In reality, we dads like to believe we’re role models, offering some kind of useful information to our kids; but often, what they need more is for someone to just listen and be there as a sounding board. They’re smarter and more capable than we think.

“Everything always has to be about you,” Addy complains to her dad. “What you like, what books you’ve read, what movies you love. I’m your daughter and I get this debilitating anxiety that, if I don’t like what you like, you won’t like me.”

Cage is taken aback: “Addy… I was sharing these things that were meaningful, because they’re important to me…”

“No, you weren’t. You were trying to mold me into this little version of you.”

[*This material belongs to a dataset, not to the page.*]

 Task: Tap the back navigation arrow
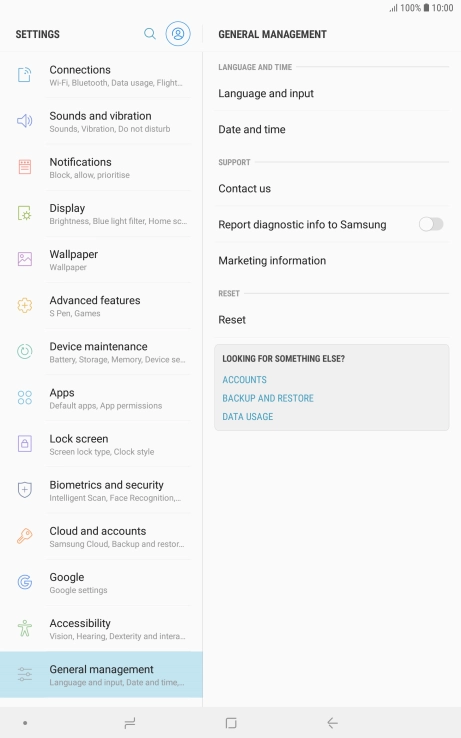point(332,723)
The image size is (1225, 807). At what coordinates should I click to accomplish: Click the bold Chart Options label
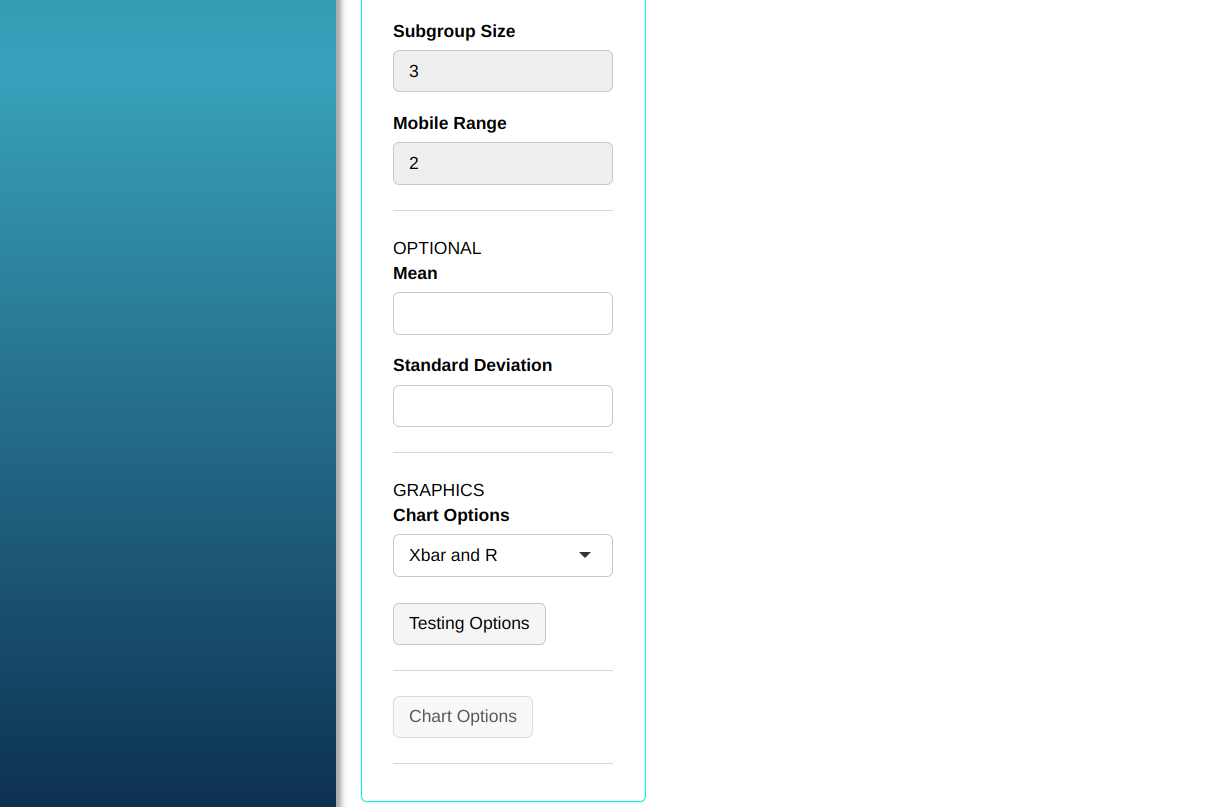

A little bit of emotional insight, somehow smuggled into a schizo meta comedy with dueling Nic Cages. Nice.

Along the way, Pascal and Cage’s dialogues help deepen the buddy relationship. Cage decides to help Javi write a killer script, something he can help produce. They drive around recklessly in Majorca, ponder their life journeys, and the movie makes conscious nods to another Charlie Kaufman movie in which Cage plays opposite himself (Adaptation) as it veers off in yet another cinematic direction.

By the end, the road leads to family reconciliation, which (believe it or not) is another trope in Cage movies, from The Family Man and Matchstick Men to Kick-Ass and Raising Arizona. Bonding with his ex-wife and daughter over popcorn on movie night, Cage learns not only to accept that Paddington 2 is one of the best films ever made (you can check it out on Rotten Tomatoes, if you’re skeptical), but that he still has it deep within himself to believe that he’s… Nick… Effiiiiiiiiiiiiiiiiiiiiiiiing… Cage!!!